Figure 3: Alignment Result,  Top – original Base Peak Chromatograms, Bottom – BPC chromatograms after alignment (22 seconds).

 

Finding Differential Peaks using MS Compare:

MS Compare contains several algorithms to detect differential peaks between two classes or groups of samples. TCM/BCM screening, BioMarker Surface Maps and Direct Peak Picking.

 

Comparing TCM/ BCM traces

The TCM (Total Chromatogram Mass spectrum) is basically the average mass spectrum of a LC/MS data set (comparable with the Total Ion Current). The BCM (Base Chromatogram Mass spectrum) can be compared to the Base Peak Chromatogram. The advantage of using “mass spectra” is the absence of alignment problems. The user can set the number of TCM units per sample. Typically the chromatogram is divided into 25 sub-sections. The analysis will be performed on each section.

  Figure 4: MS Compare: Differential analysis by comparison of BCM mass spectra. Green lines mark unique m/z values. Bottom - average mass spectra on 14 samples. Top – mass chromatograms for all samples for one of the unique m/z values.

BioMarker Surface Maps

This method will scan and compare all data sets for unique peaks.

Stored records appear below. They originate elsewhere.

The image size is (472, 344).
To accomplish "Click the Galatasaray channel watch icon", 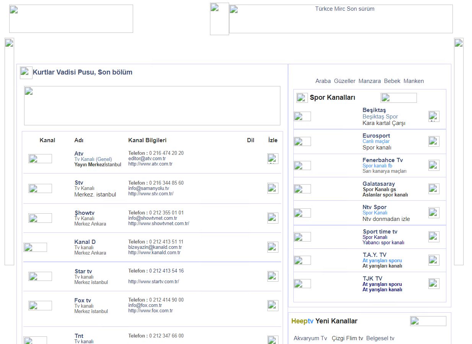I will pyautogui.click(x=434, y=189).
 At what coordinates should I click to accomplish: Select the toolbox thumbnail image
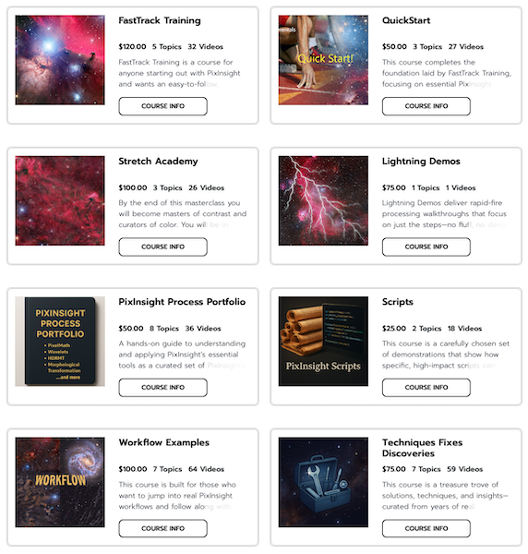pos(323,482)
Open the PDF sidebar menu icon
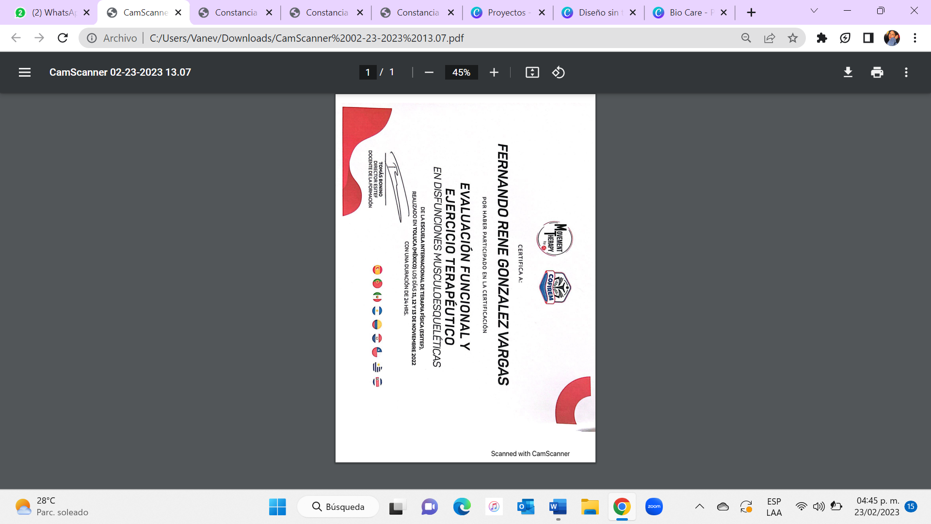This screenshot has height=524, width=931. point(25,72)
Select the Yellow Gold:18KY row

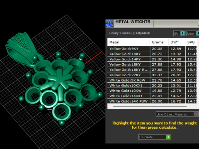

MS Compare creates a so-called two-dimensional surface map as shown in figure 5. From the binary map (time vs. m/z) the unique peaks are easily identified. Maps can be created using a number of criteria. In this case full selectivity was used. Alternatives are: absolute or relative differences, t-statistics, Fischer Discriminant value, etc. Plots are interactive; clicking on a unique position will plot the extracted ion currents of all samples in overlay in the top window.

 

 

Figure 5: MS Compare showing unique peaks in a BioMarker Surface Map.

The map can be converted to a table as shown in Figure 6. Based on this table a number of interactive plots can be created showing all information. The MS Compare module offers different methods to present the results. More advanced (multivariate) techniques like Principal Component Analysis and Clustering are available to get a good overview of the data and results.

Figure 6: MS Compare – Overview Plots: Top left: plot the Extracted Ion Currents of unique features directly from the result table. Top right: view Extracted Ion Currents or Mass Spectra for any of the selected samples. Bottom left: Profile Plots – intensity versus sample number or intensity versus peak number. Bottom right: Extracted Ion Currents can be directly plotted from the BioMarker Surface Map (overlay or stacked).

Figure 7: MS Compare – Clustering and PCA

MS compare is interactive and links directly to the Browser and other modules. At any moment the user will be able to compare a large number of samples based on mass chromatograms or mass spectra, either manually or by using algorithmic techniques. Results can be exported to text files or Excel.